** WHAT YOU WILL DO **
Print every record exactly.

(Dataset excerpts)
※ ※ ※
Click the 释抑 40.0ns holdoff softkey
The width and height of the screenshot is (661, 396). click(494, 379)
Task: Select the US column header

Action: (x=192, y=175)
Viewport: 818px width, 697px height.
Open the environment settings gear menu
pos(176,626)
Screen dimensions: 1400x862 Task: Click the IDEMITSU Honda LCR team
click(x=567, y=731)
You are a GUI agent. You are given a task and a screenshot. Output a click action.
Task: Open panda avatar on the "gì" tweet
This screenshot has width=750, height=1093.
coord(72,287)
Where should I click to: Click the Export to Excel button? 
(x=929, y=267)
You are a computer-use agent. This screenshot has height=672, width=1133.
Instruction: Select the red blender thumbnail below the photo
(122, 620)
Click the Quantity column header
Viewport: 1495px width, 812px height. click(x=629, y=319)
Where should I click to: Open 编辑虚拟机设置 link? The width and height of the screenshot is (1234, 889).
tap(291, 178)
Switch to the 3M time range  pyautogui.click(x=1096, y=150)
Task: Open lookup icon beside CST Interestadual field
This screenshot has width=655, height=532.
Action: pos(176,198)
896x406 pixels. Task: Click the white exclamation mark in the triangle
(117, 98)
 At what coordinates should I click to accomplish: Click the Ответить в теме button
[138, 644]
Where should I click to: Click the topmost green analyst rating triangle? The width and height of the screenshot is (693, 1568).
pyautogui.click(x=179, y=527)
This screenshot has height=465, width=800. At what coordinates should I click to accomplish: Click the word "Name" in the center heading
※ ※ ※
** TASK RESPONSE **
Click the 释抑 40.0ns holdoff softkey
The width and height of the screenshot is (661, 396). click(494, 379)
Task: Select the US column header

Action: (x=192, y=175)
Viewport: 818px width, 697px height.
Open the environment settings gear menu
pos(176,626)
Screen dimensions: 1400x862 Task: Click the IDEMITSU Honda LCR team
click(x=567, y=731)
You are a GUI agent. You are given a task and a screenshot. Output a click action.
Task: Open panda avatar on the "gì" tweet
This screenshot has width=750, height=1093.
coord(72,287)
Where should I click to: Click the Export to Excel button? 
(x=929, y=267)
You are a computer-use agent. This screenshot has height=672, width=1133.
Instruction: Select the red blender thumbnail below the photo
(122, 620)
Click the Quantity column header
Viewport: 1495px width, 812px height. click(x=629, y=319)
Where should I click to: Open 编辑虚拟机设置 link? The width and height of the screenshot is (1234, 889).
tap(291, 178)
Switch to the 3M time range  pyautogui.click(x=1096, y=150)
Task: Open lookup icon beside CST Interestadual field
This screenshot has width=655, height=532.
Action: pos(176,198)
896x406 pixels. Task: Click the white exclamation mark in the triangle
(117, 98)
 At what coordinates should I click to accomplish: Click the Ответить в теме button
[138, 644]
Where should I click to: Click the topmost green analyst rating triangle? The width and height of the screenshot is (693, 1568).
pyautogui.click(x=179, y=527)
This screenshot has height=465, width=800. At what coordinates should I click to accomplish: Click the word "Name" in the center heading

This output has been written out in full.